--- Extracted records ---

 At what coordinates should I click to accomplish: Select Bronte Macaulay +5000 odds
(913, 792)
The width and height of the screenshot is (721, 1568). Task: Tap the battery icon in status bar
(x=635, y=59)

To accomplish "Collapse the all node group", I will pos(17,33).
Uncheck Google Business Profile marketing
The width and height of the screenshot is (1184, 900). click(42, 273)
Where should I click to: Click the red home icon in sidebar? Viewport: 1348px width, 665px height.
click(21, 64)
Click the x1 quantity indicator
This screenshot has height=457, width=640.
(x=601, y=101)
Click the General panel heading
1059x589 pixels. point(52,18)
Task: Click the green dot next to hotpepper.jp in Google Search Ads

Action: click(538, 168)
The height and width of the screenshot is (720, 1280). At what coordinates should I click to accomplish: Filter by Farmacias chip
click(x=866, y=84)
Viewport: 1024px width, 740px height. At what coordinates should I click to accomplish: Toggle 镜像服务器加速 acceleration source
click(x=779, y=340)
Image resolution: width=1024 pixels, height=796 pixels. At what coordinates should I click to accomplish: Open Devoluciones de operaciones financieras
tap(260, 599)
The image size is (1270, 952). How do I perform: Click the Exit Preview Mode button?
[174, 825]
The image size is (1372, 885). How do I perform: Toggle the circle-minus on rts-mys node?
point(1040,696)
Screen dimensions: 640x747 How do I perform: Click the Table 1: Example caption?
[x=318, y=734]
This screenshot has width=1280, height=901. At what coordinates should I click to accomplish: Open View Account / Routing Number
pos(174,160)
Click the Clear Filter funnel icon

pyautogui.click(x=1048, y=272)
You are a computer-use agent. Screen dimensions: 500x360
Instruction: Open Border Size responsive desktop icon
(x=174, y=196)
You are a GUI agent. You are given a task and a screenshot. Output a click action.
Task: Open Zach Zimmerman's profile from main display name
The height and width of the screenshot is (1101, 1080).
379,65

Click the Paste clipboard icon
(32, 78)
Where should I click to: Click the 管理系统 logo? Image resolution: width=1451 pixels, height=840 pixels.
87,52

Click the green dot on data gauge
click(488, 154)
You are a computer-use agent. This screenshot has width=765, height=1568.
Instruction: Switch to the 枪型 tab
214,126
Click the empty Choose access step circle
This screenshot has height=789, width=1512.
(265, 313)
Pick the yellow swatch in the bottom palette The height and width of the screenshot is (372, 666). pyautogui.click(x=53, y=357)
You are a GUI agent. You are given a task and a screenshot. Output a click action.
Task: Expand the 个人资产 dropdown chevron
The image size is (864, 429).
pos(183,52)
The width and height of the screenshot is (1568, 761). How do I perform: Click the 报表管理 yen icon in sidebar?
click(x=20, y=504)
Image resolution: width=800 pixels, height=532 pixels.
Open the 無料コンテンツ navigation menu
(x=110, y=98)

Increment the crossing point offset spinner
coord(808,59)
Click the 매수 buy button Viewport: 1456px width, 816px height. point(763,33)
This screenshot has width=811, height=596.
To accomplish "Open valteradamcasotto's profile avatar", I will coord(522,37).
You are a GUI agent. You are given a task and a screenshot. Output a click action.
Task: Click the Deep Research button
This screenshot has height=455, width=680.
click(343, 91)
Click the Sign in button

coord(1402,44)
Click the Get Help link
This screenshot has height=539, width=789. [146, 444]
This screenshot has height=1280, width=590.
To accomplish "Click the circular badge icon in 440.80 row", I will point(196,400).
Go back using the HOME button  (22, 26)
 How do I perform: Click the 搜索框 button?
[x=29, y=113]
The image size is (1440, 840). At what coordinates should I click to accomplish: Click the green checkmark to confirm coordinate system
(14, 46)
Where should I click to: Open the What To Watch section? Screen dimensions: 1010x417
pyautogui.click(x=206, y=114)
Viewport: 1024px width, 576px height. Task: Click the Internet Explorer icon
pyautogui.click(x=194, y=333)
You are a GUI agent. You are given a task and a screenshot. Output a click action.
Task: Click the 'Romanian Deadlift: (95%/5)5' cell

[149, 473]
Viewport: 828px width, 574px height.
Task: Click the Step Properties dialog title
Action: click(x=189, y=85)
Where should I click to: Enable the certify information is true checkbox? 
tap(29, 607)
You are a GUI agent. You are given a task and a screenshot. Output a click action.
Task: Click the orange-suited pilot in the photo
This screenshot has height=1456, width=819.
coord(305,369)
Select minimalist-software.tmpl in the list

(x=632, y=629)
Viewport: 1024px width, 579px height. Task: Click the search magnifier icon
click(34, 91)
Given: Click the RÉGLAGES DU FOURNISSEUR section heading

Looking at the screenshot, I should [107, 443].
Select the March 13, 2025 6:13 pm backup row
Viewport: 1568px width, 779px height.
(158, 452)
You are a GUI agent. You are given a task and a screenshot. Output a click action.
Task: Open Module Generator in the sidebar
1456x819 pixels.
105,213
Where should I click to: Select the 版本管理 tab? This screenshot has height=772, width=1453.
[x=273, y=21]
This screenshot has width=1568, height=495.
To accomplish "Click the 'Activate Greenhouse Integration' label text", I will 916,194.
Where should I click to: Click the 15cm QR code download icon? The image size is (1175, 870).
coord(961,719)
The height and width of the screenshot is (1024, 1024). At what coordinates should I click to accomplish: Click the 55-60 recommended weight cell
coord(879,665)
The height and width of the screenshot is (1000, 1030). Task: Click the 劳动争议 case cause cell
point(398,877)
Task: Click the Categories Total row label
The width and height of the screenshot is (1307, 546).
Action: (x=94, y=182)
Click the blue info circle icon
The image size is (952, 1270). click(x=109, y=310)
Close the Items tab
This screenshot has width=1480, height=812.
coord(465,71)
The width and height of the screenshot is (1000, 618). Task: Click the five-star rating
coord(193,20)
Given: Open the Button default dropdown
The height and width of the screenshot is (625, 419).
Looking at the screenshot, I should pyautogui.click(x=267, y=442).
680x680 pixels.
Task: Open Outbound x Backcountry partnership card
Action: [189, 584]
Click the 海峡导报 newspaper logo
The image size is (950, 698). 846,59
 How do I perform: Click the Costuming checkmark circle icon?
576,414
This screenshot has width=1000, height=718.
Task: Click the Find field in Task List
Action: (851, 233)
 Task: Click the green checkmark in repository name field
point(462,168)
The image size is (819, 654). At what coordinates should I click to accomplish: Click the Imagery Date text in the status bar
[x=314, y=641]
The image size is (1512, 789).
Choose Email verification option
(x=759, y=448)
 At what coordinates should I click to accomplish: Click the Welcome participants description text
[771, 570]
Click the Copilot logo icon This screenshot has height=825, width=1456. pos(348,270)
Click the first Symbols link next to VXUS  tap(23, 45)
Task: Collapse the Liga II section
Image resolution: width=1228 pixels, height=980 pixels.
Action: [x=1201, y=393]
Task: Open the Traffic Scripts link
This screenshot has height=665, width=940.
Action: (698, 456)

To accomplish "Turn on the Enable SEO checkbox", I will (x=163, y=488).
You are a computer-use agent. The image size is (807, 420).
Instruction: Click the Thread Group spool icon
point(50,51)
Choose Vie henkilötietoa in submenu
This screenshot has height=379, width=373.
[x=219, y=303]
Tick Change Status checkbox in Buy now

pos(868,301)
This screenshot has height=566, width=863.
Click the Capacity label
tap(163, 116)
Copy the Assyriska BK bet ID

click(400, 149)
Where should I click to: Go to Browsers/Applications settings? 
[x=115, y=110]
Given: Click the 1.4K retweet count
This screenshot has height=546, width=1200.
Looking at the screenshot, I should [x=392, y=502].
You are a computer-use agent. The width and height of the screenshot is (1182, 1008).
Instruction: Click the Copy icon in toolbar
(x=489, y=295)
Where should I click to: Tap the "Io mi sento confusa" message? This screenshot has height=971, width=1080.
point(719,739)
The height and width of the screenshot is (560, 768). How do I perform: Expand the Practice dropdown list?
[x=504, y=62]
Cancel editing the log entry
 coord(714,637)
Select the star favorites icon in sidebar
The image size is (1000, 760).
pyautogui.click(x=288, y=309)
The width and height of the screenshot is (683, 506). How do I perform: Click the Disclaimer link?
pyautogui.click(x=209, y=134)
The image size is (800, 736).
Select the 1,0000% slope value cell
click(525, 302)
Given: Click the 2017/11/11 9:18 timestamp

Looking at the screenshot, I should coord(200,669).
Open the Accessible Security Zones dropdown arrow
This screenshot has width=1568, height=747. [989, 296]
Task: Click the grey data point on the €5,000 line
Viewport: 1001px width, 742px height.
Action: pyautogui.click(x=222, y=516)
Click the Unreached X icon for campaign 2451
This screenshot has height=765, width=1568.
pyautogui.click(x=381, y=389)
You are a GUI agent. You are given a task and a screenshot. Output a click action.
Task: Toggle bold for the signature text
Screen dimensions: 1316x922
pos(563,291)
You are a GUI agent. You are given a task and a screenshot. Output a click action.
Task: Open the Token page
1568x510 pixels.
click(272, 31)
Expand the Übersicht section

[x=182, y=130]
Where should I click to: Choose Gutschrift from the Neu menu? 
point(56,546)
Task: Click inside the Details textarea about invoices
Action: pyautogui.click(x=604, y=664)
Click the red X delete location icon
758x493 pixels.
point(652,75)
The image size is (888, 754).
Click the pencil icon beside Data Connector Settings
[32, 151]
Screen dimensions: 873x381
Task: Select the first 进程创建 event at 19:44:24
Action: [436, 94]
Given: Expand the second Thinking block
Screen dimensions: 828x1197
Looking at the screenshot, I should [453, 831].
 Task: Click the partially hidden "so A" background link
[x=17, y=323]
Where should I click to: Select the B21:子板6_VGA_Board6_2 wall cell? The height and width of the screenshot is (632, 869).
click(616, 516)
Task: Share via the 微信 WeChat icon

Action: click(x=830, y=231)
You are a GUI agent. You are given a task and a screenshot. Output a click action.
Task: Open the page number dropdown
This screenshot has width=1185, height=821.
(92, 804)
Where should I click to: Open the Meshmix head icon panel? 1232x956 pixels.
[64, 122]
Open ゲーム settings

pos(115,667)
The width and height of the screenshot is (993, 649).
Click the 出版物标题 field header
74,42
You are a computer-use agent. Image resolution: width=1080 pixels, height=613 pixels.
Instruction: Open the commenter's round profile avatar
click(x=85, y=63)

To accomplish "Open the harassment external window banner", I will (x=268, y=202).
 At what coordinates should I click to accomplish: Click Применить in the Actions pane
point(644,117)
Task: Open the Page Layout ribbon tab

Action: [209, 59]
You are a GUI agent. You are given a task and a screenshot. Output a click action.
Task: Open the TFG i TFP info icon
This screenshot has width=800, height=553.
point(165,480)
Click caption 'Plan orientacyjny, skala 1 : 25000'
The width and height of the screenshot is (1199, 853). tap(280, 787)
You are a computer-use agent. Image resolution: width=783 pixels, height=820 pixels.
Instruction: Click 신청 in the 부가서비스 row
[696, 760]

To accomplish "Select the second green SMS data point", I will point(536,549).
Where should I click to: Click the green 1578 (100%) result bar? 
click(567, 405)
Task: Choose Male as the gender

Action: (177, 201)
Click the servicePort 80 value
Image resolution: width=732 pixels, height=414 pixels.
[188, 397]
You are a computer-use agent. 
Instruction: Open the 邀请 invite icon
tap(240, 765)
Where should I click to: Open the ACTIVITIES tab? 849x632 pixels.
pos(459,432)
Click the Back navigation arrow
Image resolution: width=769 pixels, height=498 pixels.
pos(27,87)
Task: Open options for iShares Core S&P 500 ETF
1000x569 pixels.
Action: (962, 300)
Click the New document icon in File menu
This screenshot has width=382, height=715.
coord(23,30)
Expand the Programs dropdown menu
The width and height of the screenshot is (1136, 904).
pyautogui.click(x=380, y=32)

---

- _Aim_:
Write out the rows above again, everything from the line containing "The image size is (1512, 789)." down to the line containing "Click the first", requests included, and shift every coordinate in the answers up by 150.

- _Solution to the problem_:
The image size is (1512, 789).
Choose Email verification option
(x=909, y=598)
 At what coordinates should I click to accomplish: Click the Welcome participants description text
[921, 720]
Click the Copilot logo icon This screenshot has height=825, width=1456. pos(498,420)
Click the first Symbols link next to VXUS  tap(173, 195)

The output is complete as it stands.